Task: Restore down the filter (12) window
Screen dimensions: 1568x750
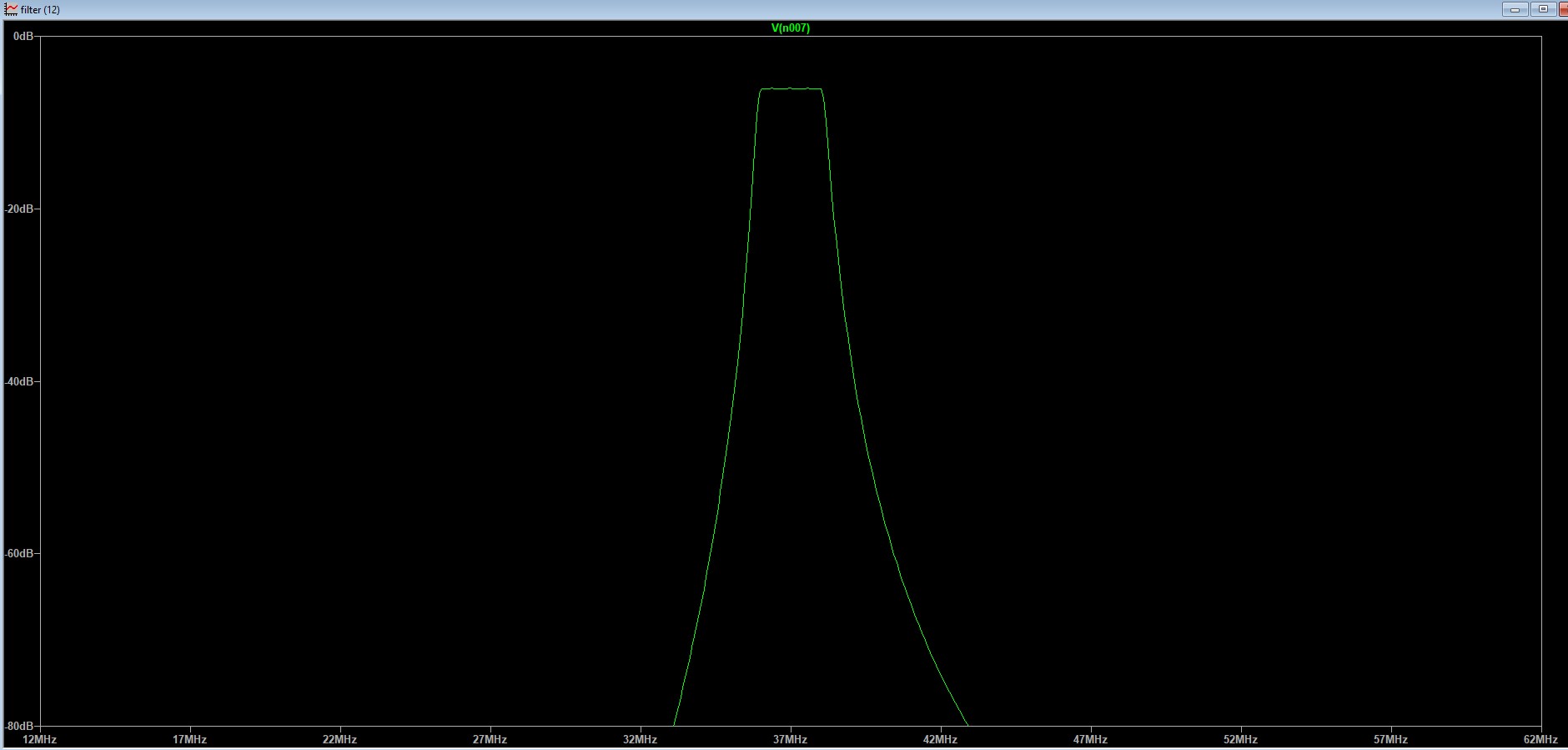Action: tap(1542, 9)
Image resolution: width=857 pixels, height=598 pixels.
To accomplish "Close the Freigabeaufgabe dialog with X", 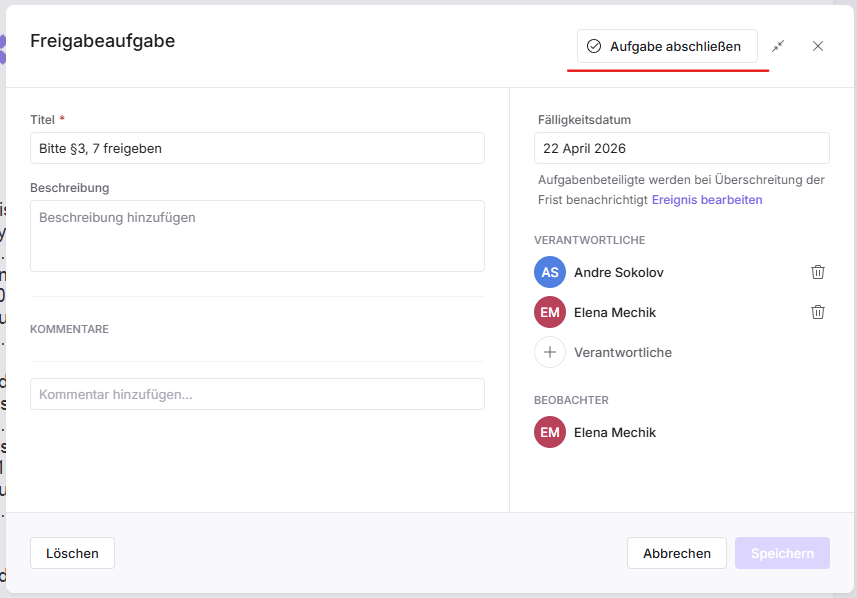I will coord(818,46).
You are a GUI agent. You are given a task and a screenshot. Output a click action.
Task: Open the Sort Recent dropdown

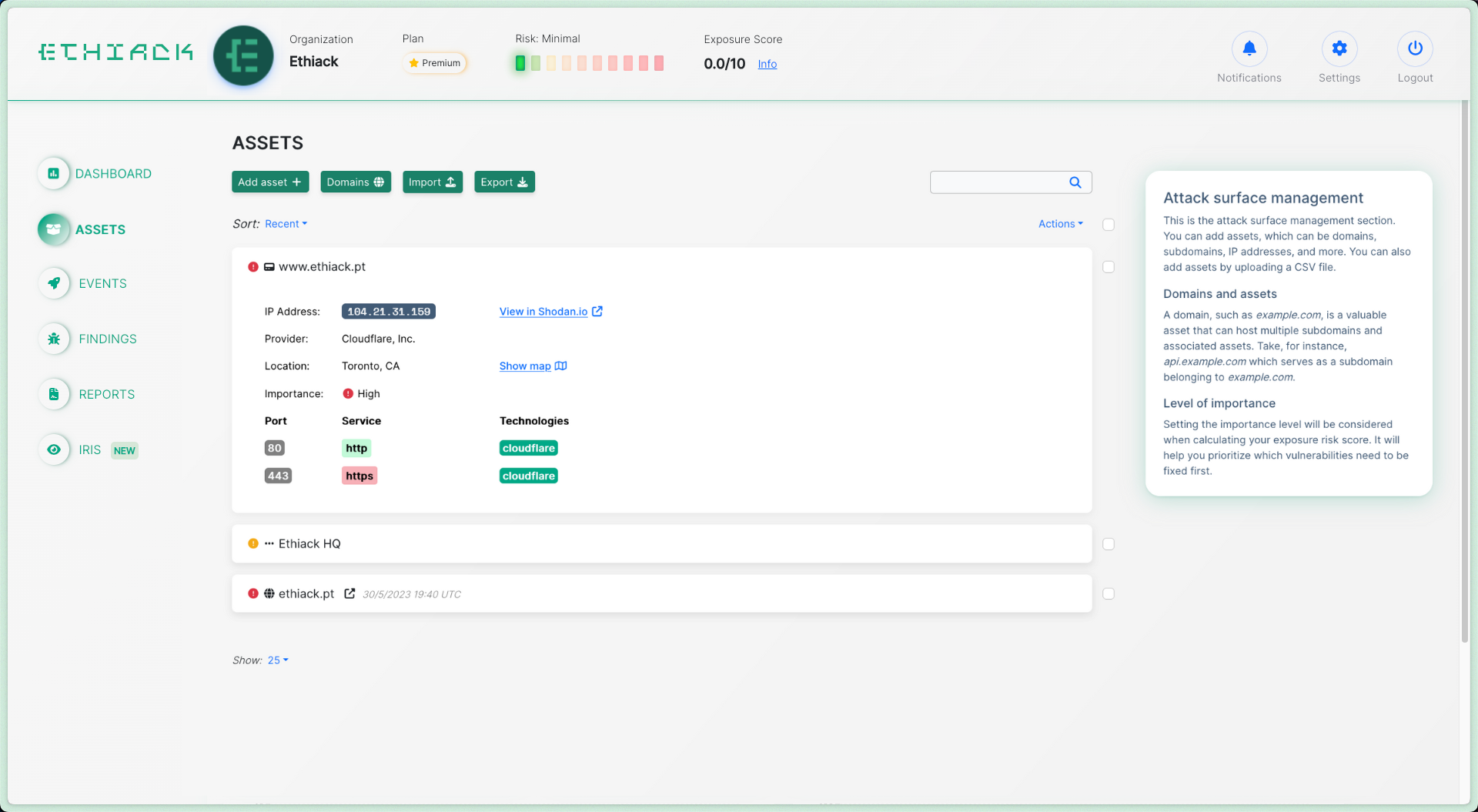(286, 224)
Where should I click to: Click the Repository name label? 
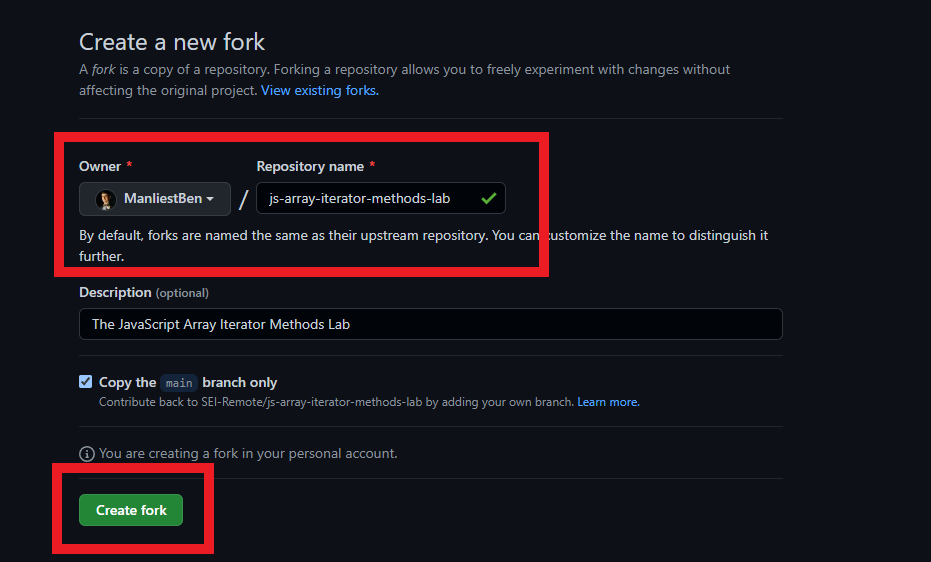(x=310, y=166)
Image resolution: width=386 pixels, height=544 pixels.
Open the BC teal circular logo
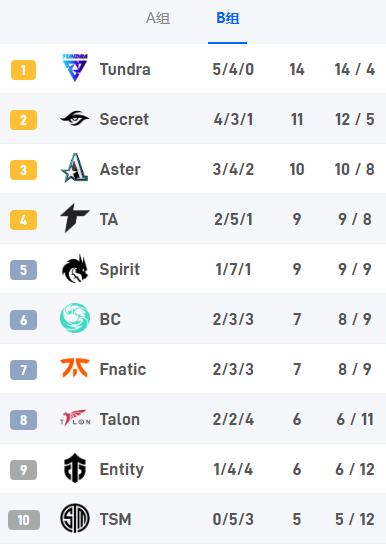[75, 318]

----------------

> _YOUR INSTRUCTIONS_
Nothing but the lines from the one containing "Image resolution: width=386" through the end of the listing is to be output, and those lines are to be output exactly, pictures excluded.

> _PROBLEM SOLUTION_
Image resolution: width=386 pixels, height=544 pixels.
Open the BC teal circular logo
[75, 318]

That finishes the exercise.